Ethan sintió que el aire desaparecía.
Era como mirarse a sí mismo treinta años atrás.
Los mismos ojos.
La misma forma de sonreír.
La misma manera de fruncir el ceño cuando algo no salía bien.
Entonces la puerta principal se abrió.
Claire salió con una bandeja de fruta.
Se veía más serena que en la fotografía.
Los gemelos corrieron hacia ella.
—¡Mamá!
Un hombre apareció detrás.
Alto, de unos cuarenta años, con ropa sencilla y una expresión tranquila.
Tomó a la niña en brazos.
—Despacio, princesa.
Los dos pequeños respondieron al mismo tiempo.
—¡Papá!
Ethan cerró los puños.
En ese momento Claire levantó la vista.
Sus ojos se encontraron.
El color desapareció de su rostro.
Durante varios segundos ninguno de los dos habló.

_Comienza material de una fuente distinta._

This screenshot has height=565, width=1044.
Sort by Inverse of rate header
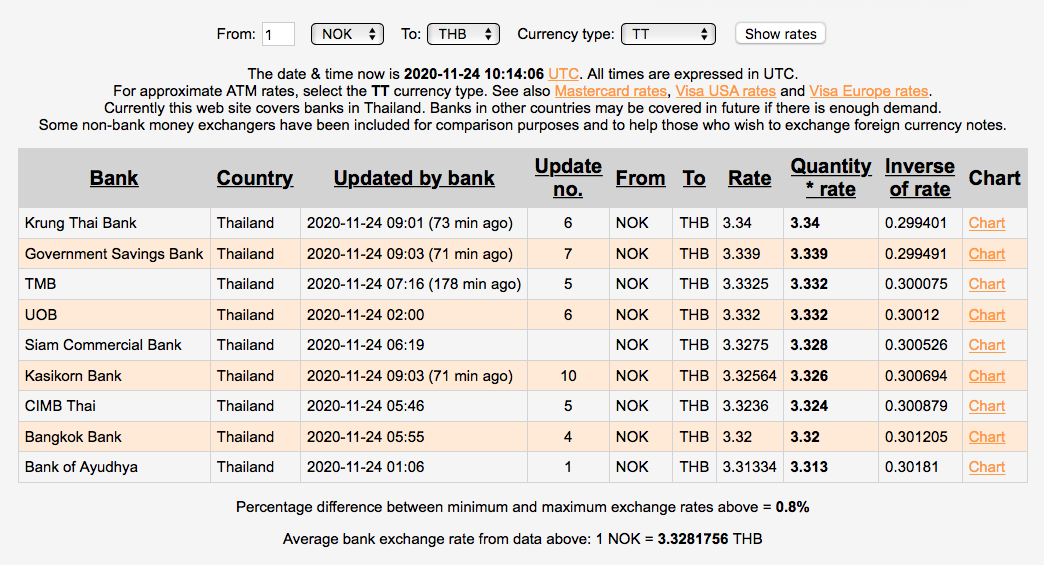(919, 177)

Fue ella quien rompió el silencio.
—¿Cómo encontraste esta casa?
—Descubrí que tengo dos hijos.
Claire bajó lentamente la bandeja.
—Sí.
Los tienes.
El hombre dio un paso al frente.
—Claire, ¿quieres que llame a la policía?
Ella negó con la cabeza.
—No.
Tengo que terminar esto.
Los niños entraron en la casa sin entender lo que ocurría.
Claire se acercó hasta quedar frente a Ethan.
—Llegas tres años tarde.
Él respiró con dificultad.
—¿Por qué no me lo dijiste?
Ella sonrió con tristeza.
—Sí te lo dije.
Solo que nunca me escuchaste.
Sacó el teléfono.
Abrió una carpeta de fotografías.
La primera mostraba una prueba de embarazo positiva con la fecha de cuatro días antes del divorcio.

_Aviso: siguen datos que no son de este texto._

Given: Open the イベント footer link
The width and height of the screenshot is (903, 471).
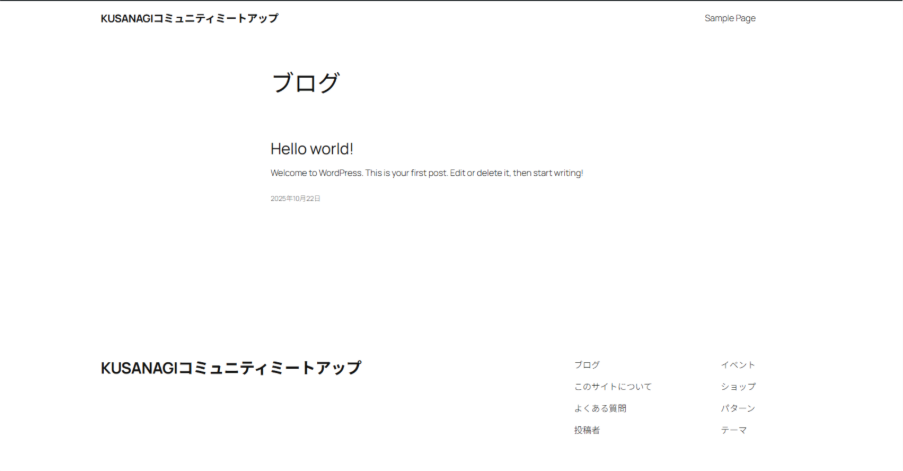Looking at the screenshot, I should (738, 365).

La segunda era una captura de pantalla.
Más de cuarenta llamadas perdidas a Ethan durante las semanas siguientes.
Ninguna contestada.
Después apareció un correo electrónico.

Asunto:
“Estoy embarazada. Necesitamos hablar.”
Estado:
Leído. Sin respuesta.
Ethan sintió un vacío en el estómago.
—Yo… nunca…
Claire abrió otro archivo.
Era un mensaje enviado desde el teléfono de Victoria Blake.
“Si vuelves a buscar a mi hijo diciendo que estás embarazada, me aseguraré de que no recibas un solo centavo más.”
Luego otro.
“Ese matrimonio ya terminó. No vuelvas a molestarlo.”
Ethan levantó lentamente la cabeza.
—Mi madre…
—Cambió tu número en el expediente del abogado.
Bloqueó mis correos.
Respondió varios mensajes haciéndose pasar por tu secretaria.
Yo creí que ya habías elegido.
El hombre que estaba junto a Claire habló por primera vez.
—Mi nombre es Michael.
No soy su esposo.
Soy el hermano mayor de Claire.
Vivo aquí desde que nacieron los niños para ayudarla a criarlos.
Los gemelos me llaman papá porque ella nunca quiso obligarlos a crecer preguntándose por alguien que jamás apareció.
Las piernas de Ethan dejaron de sostenerlo.
Todo lo que había creído durante tres años acababa de derrumbarse.
Pero antes de que pudiera decir una sola palabra, un automóvil negro se detuvo frente a la casa.
Victoria Blake descendió del asiento trasero.
Miró a los dos niños.
Y sonrió.
—Así que estos son mis nietos.
Ahora sí ha llegado el momento de llevármelos.